- **Task objective**
Collect each line from the items below that contains the string "Open".

[Start of Information given]

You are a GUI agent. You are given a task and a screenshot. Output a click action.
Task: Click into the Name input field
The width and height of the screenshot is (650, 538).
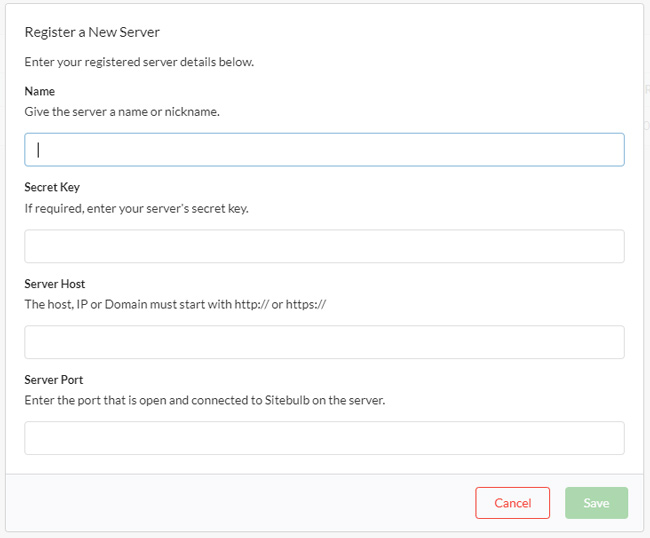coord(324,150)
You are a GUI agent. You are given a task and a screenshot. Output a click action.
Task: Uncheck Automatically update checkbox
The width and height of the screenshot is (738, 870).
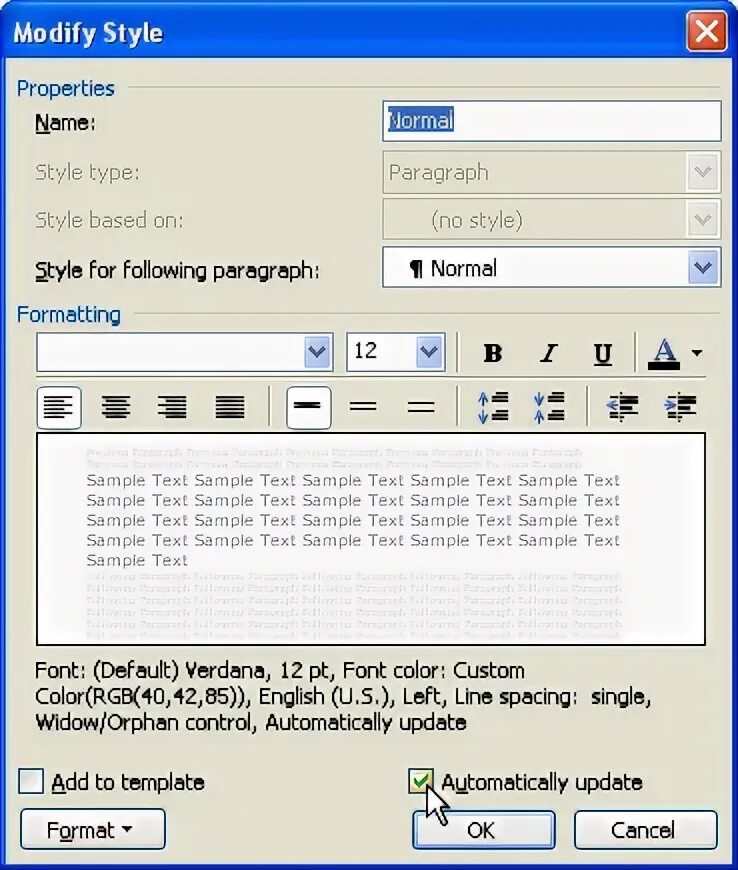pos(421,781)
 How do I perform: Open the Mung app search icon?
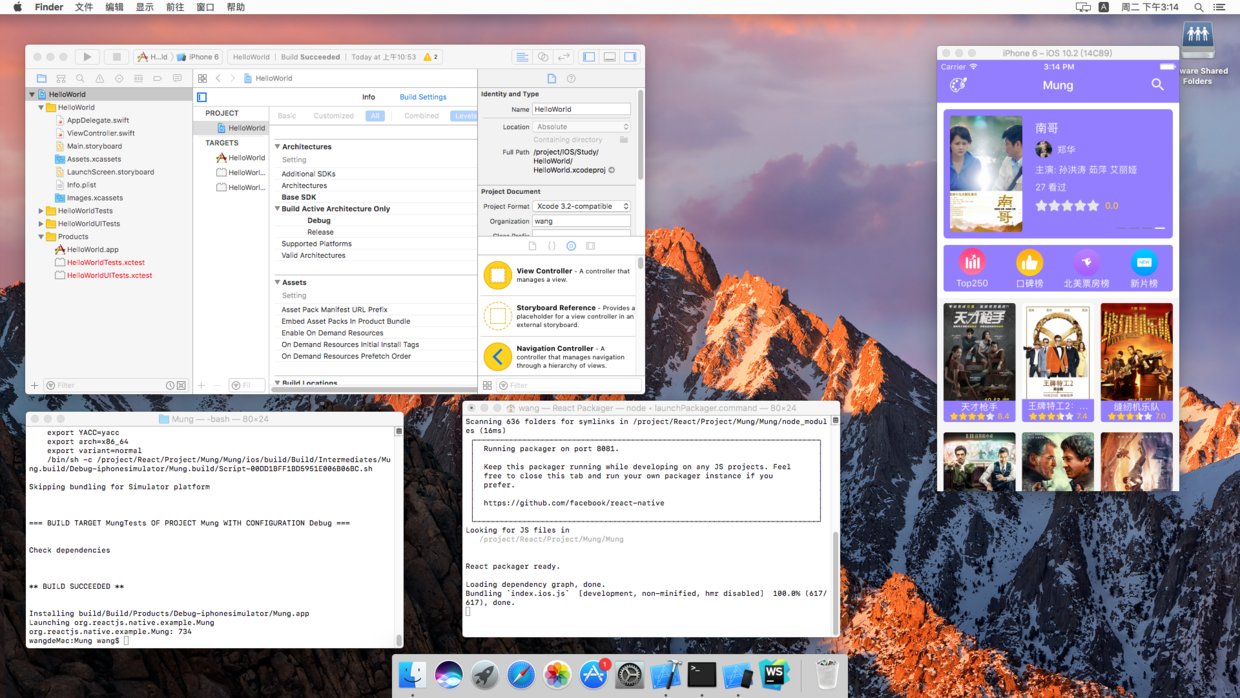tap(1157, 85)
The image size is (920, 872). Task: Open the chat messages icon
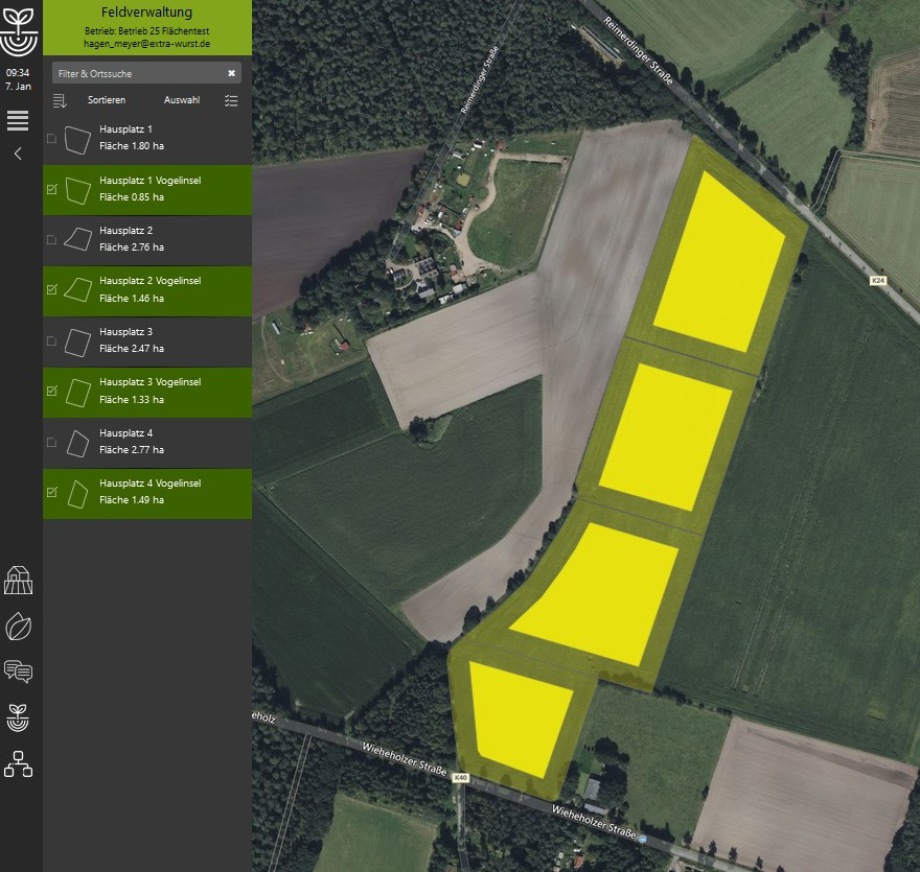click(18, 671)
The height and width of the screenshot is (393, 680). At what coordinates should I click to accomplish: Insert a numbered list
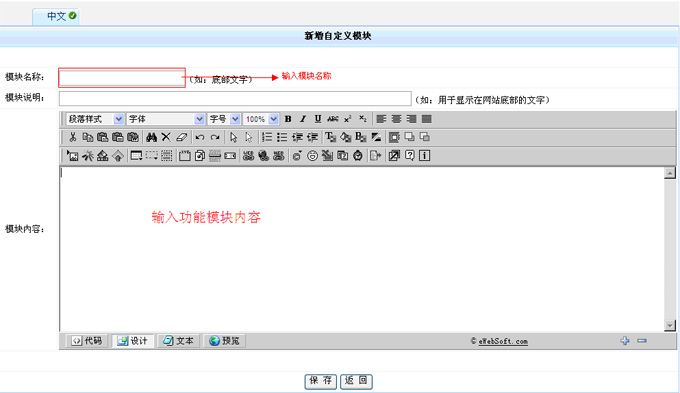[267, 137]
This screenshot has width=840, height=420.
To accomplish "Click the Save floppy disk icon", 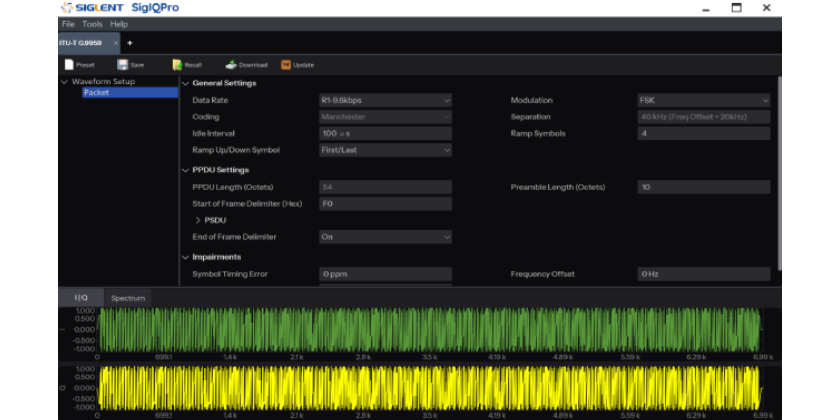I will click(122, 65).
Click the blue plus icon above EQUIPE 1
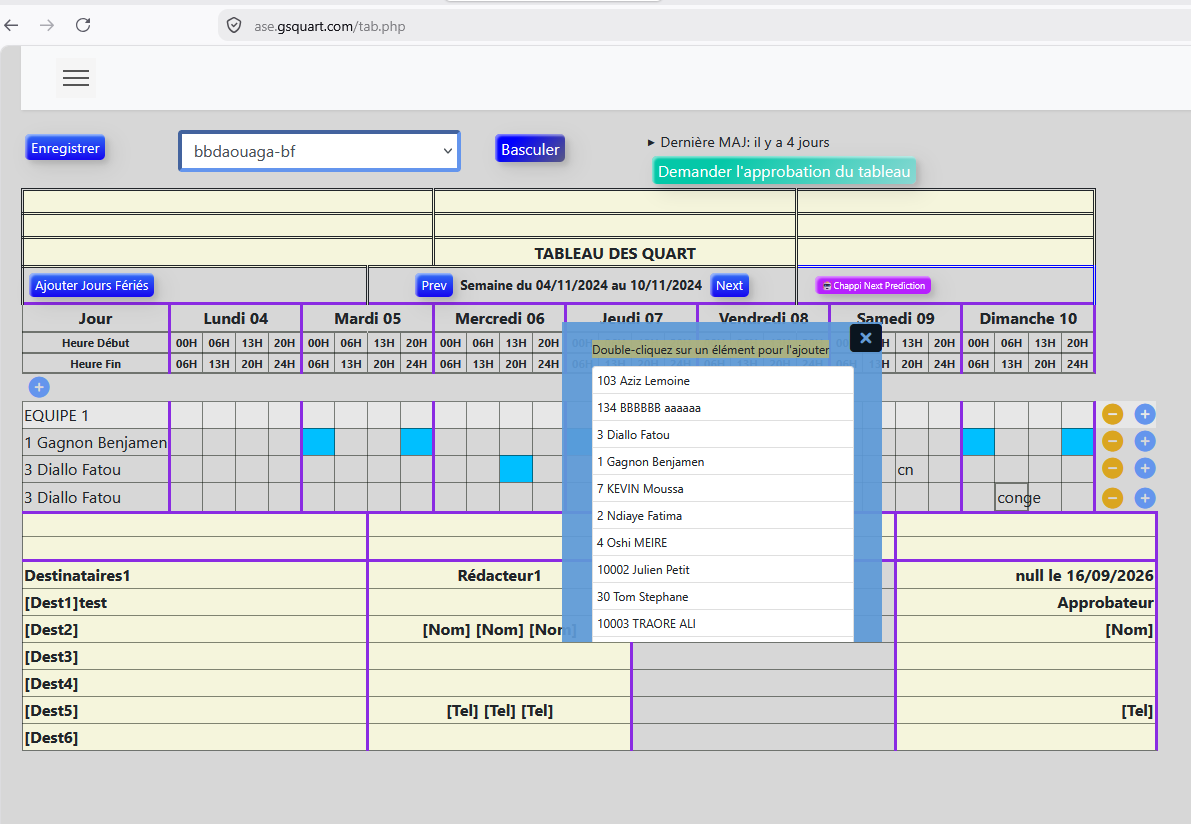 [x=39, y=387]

[End of Information given]

- **Full response**
 How do I perform: Open the Mung app search icon?
The image size is (920, 872). Task: Open the chat messages icon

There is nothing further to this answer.